[Dataset items]
☆ ☆ ☆ ☆

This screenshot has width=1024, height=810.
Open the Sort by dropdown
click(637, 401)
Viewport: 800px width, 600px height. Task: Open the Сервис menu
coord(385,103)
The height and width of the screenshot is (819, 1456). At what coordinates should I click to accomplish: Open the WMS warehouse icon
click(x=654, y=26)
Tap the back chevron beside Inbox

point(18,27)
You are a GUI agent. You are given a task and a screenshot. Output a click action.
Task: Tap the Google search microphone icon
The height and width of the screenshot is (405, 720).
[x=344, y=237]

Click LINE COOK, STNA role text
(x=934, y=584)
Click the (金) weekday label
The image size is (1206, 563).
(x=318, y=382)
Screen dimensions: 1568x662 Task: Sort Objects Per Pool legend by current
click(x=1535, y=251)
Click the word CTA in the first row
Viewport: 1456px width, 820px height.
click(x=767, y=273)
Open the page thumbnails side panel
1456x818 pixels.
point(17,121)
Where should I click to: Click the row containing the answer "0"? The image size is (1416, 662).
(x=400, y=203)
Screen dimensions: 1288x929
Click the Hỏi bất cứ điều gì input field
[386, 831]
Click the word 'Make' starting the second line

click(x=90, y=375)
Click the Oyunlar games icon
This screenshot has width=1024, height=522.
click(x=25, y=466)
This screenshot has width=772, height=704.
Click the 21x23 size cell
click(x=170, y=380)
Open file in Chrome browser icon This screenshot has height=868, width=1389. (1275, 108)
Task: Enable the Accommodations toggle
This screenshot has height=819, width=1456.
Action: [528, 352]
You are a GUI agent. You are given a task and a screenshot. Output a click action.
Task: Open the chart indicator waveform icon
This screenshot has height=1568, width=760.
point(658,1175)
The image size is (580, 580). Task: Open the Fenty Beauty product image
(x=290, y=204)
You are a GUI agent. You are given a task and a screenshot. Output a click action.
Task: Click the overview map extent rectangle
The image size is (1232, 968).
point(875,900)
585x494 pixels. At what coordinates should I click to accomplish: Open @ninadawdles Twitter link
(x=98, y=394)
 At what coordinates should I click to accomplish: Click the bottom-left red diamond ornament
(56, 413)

☆ ☆ ☆ ☆

[YOUR OBJECTIVE]:
Change every occurrence of "click action" to "tap action" in the data above, keeping all other text the same.

[COMPLETED TASK]:
This screenshot has width=1024, height=810.
Open the Sort by dropdown
click(637, 401)
Viewport: 800px width, 600px height. Task: Open the Сервис menu
coord(385,103)
The height and width of the screenshot is (819, 1456). At what coordinates should I click to accomplish: Open the WMS warehouse icon
click(x=654, y=26)
Tap the back chevron beside Inbox

point(18,27)
You are a GUI agent. You are given a task and a screenshot. Output a tap action.
Task: Tap the Google search microphone icon
The height and width of the screenshot is (405, 720).
[x=344, y=237]

Click LINE COOK, STNA role text
(x=934, y=584)
Click the (金) weekday label
The image size is (1206, 563).
(x=318, y=382)
Screen dimensions: 1568x662 Task: Sort Objects Per Pool legend by current
click(x=1535, y=251)
Click the word CTA in the first row
Viewport: 1456px width, 820px height.
click(x=767, y=273)
Open the page thumbnails side panel
1456x818 pixels.
point(17,121)
Where should I click to: Click the row containing the answer "0"? The image size is (1416, 662).
(x=400, y=203)
Screen dimensions: 1288x929
Click the Hỏi bất cứ điều gì input field
[386, 831]
Click the word 'Make' starting the second line

click(x=90, y=375)
Click the Oyunlar games icon
This screenshot has width=1024, height=522.
click(x=25, y=466)
This screenshot has width=772, height=704.
Click the 21x23 size cell
click(x=170, y=380)
Open file in Chrome browser icon This screenshot has height=868, width=1389. (1275, 108)
Task: Enable the Accommodations toggle
This screenshot has height=819, width=1456.
Action: [528, 352]
You are a GUI agent. You are given a task and a screenshot. Output a tap action.
Task: Open the chart indicator waveform icon
This screenshot has height=1568, width=760.
point(658,1175)
The image size is (580, 580). Task: Open the Fenty Beauty product image
(x=290, y=204)
You are a GUI agent. You are given a task and a screenshot. Output a tap action.
Task: Click the overview map extent rectangle
The image size is (1232, 968).
point(875,900)
585x494 pixels. At what coordinates should I click to accomplish: Open @ninadawdles Twitter link
(x=98, y=394)
 At what coordinates should I click to accomplish: Click the bottom-left red diamond ornament
(56, 413)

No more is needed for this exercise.